The Canucks haven’t had much luck developing prospects in the AHL and have faced questions regarding the ice time their current crop of prospects is getting with the Utica Comets.
There’s one prospect, however, that has been consistently held up as an example of their development process working: Zack MacEwen. The 22-year-old winger was unheralded when he entered the Canucks system, but has shown consistent and steady improvement throughout his time in Utica, becoming a legitimate prospect deserving of an NHL call-up.
At the end of last season, the Comets gave MacEwen the Ian Anderson Award as the team’s most improved player and he’s only gotten better. After four points against the Rochester Americans on Saturday, MacEwen is now up to 42 points in 49 games and is third on the team in scoring.
With the Canucks already high on MacEwen and with a roster spot open due to Sven Baertschi’s post-concussion syndrome, the time was right to call him up to the big club for the very first time.
MacEwen was in on four of the Comets’ five goals against Rochester, scoring a goal and adding three assists. His goal was a laser from the left wing, illustrating his fantastic shot, but just as impressive were his assists, particularly his setup on Reid Boucher’s first goal. He made a heads up play to pass up his own great scoring chance from in front to give Boucher a tap-in.
That’s been MacEwen all season, though a four-point night certainly put an exclamation point on things. His shot is great and his hands are impressive, particularly for a big guy, but what stands out is his hockey IQ. He looks to make plays and seems to think the game at an above-AHL level.
“He’s progressing and he’s a good character guy,” said head coach Travis Green. “Big body, but has decent hands at that level. I’d like to get a look at him. You’re always looking for size and guys that can play the game and skate.”

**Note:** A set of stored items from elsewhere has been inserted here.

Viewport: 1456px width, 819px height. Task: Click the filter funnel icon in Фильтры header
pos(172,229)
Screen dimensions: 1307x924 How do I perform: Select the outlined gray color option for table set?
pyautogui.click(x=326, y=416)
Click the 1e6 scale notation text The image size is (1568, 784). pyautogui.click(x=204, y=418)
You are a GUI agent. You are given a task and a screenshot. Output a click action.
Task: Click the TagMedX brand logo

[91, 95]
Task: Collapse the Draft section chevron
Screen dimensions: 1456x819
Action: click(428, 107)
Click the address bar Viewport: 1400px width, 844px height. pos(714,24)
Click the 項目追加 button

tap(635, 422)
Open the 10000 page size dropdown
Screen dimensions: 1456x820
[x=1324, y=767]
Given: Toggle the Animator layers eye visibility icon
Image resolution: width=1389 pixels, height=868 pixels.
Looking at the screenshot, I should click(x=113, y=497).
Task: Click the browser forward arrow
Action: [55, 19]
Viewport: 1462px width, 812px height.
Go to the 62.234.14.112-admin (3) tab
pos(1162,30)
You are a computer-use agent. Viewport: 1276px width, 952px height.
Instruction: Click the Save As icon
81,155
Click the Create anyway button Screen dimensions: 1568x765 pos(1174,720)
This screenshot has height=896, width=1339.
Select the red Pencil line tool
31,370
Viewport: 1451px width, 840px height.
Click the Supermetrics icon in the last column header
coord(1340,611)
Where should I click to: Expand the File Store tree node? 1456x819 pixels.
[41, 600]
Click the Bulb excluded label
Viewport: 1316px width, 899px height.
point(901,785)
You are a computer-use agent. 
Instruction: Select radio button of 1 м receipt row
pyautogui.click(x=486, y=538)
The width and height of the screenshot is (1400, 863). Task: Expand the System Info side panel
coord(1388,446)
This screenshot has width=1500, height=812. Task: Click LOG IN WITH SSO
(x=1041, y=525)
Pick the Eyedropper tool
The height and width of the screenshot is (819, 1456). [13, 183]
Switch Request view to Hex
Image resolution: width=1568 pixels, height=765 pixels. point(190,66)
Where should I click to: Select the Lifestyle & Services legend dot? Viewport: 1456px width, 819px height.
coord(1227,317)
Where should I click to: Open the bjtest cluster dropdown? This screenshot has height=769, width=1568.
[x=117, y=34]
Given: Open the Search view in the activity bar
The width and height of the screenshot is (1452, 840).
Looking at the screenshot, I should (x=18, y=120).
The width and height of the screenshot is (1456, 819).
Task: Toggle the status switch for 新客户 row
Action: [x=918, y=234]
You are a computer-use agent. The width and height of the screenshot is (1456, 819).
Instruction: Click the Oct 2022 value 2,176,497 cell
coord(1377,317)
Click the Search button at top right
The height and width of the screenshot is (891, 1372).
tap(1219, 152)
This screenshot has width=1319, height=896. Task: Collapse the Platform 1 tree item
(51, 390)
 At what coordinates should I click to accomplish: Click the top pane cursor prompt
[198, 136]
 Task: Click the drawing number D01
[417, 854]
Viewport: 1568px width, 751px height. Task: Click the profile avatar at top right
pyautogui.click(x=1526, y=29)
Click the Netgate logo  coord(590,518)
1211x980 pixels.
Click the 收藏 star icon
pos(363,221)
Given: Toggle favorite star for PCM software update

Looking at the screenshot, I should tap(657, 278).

Now we’ll see if he gets a chance to prove himself in the NHL. There’s an opportunity available, with the likes of Tim Schaller and Markus Granlund struggling, but Green was non-committal about getting MacEwen in the lineup. He sees value in MacEwen being in Vancouver, however, even if he doesn’t play.
“Whether he plays or not is not always the most important thing, but it’s just getting him up here and being around the group and really for us to get some eyes on him to see how he looks in our group in a practice, in a morning skate,” said Green. “He’s had a good year — he’s had two good years — and he’s well deserving of the call up.
“He’s a guy we’ve liked from day one. He works hard at his game. Like I said, he’s a high character guy that competes hard and wants to become a better hockey player and does whatever it takes, and I just think it’s the right time, with all the games and we have a roster spot, to bring him up.”
Whenever I think of MacEwen, I can’t help but think of the older gentleman at the Canucks’ open practice heading into the 2017-18 season, who named Zack MacEwen as his favourite new Canuck. He shows up a minute into the video below:
MacEwen was certainly an unusual choice as favourite new Canuck. After all, the Canucks had just drafted Elias Pettersson, traded for Nikolay Goldobin and Jonathan Dahlen, and signed several free agents, including Sam Gagner. MacEwen, who signed with the Canucks as a free agent out of the QMJHL after 31 goals and 74 points in 66 games in his over-age season, was an afterthought to most fans. Also, he had just gotten injured at the Young Stars prospect tournament, so he wasn’t even on the ice for that particular practice and missed the entire preseason.
A couple years later, however, that Canucks fan looks pretty prescient, as MacEwen has become a legitimate prospect with the Comets and looks like he might have a much higher ceiling than anyone anticipated.
“He’s big, he skates hard and fast, he’s smart, and he’s tough,” said the fan, pausing and changing his inflection to emphasize “tough.”
MacEwen is certainly that, using his big 6’4” frame to good effect in board battles and dropping the gloves https://www.hockeyfights.com/players/22800 when the situation calls for it. What has caught everyone off-guard is that he brings plenty of skill and scoring to go with that size and toughness.
The simple truth is that players who break out in over-age season in major junior frequently don’t amount to much at the next level. We can look at other players signed by the Canucks as examples, like Dane Fox and Yan-Pavel Laplante, but sometimes a late bloomer turns into something special.
If MacEwen can even turn into fourth-liner at the NHL level, that’s a great result for an undrafted player. What’s intriguing about MacEwen is that he has the potential to be something more. With his size, speed, and skill, it’s easy to picture him as a complementary winger on a top-six line and netfront presence on the power play.
There’s also the possibility that MacEwen can’t break through in the NHL, but there’s many reasons for optimism. The league has always had room for 6’4” guys that can skate and handle the puck.